[What you will do]
Please output the line containing "This screenshot has height=308, width=462." and all lines that follow it in the data below, exactly, with no pictures.

Given entries Block Start

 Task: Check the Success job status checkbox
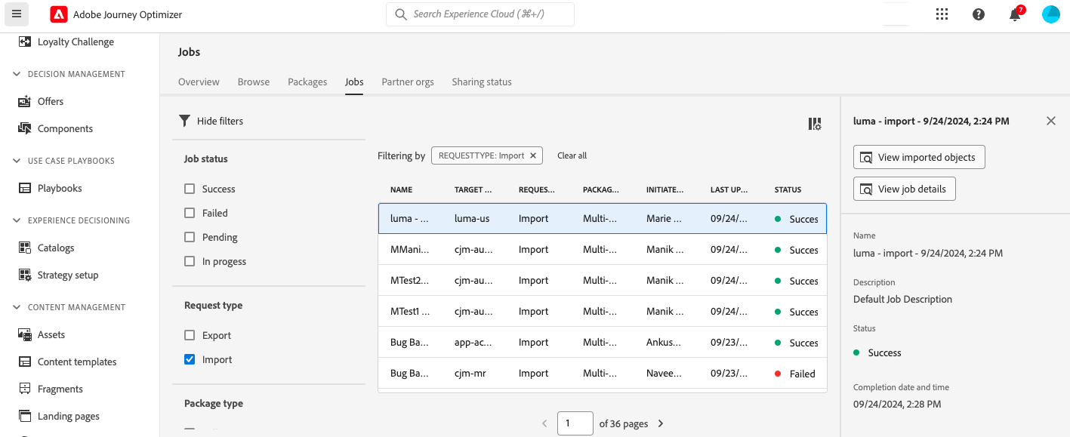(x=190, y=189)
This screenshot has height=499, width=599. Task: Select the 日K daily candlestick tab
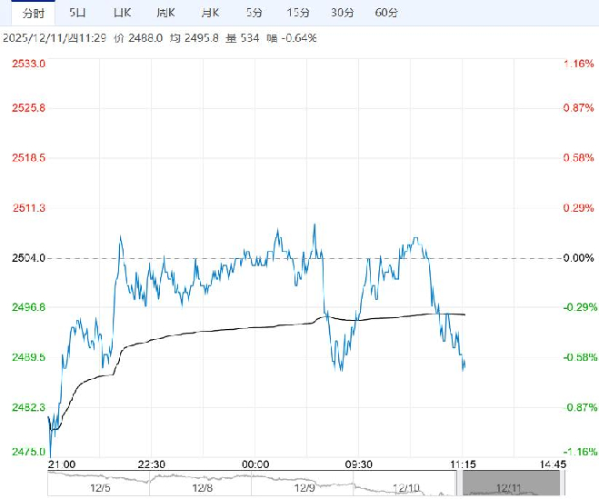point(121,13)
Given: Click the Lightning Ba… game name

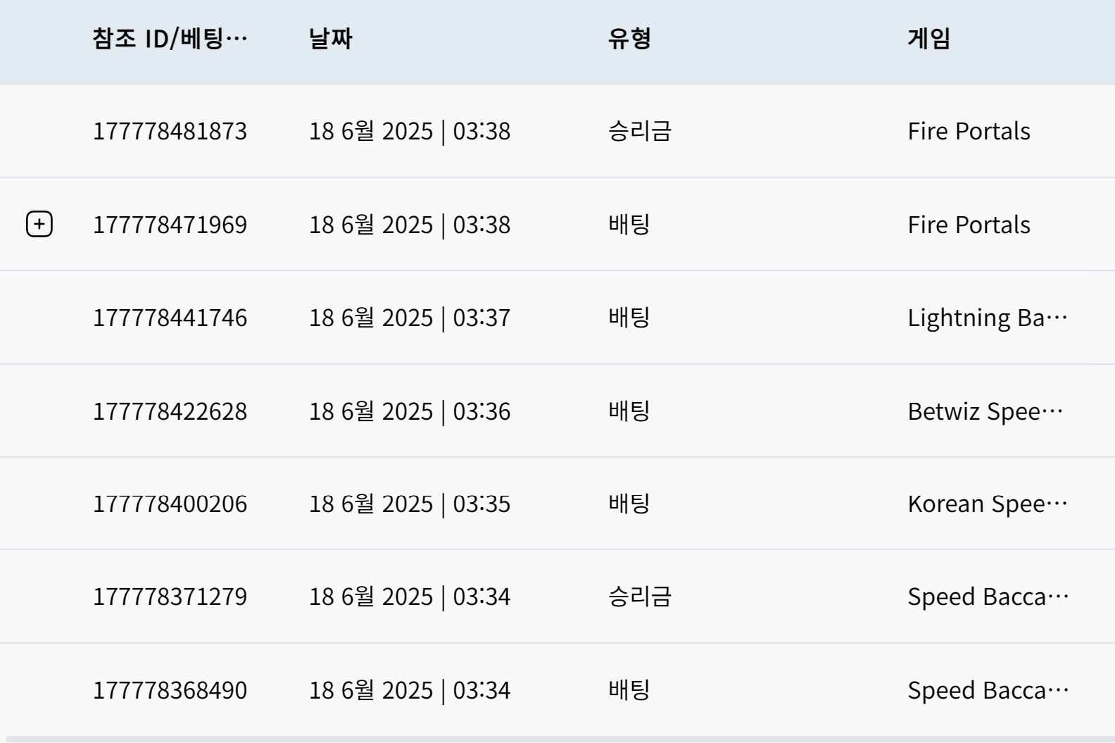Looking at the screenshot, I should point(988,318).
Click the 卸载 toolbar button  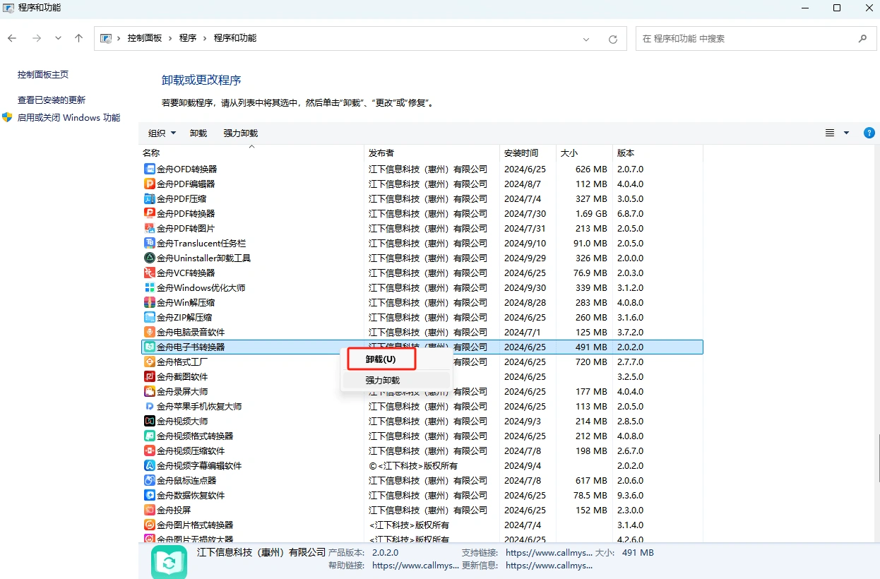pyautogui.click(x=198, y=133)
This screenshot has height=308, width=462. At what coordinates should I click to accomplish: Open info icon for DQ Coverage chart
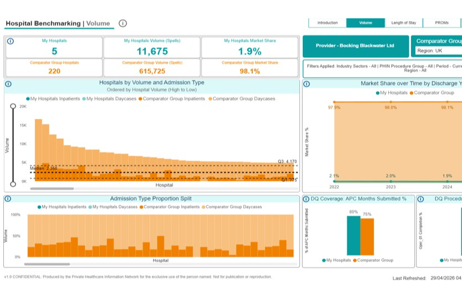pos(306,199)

Given entries Block End

[Result]
This screenshot has height=308, width=462. At what coordinates should I click to accomplish: Open info icon for DQ Coverage chart
pos(306,199)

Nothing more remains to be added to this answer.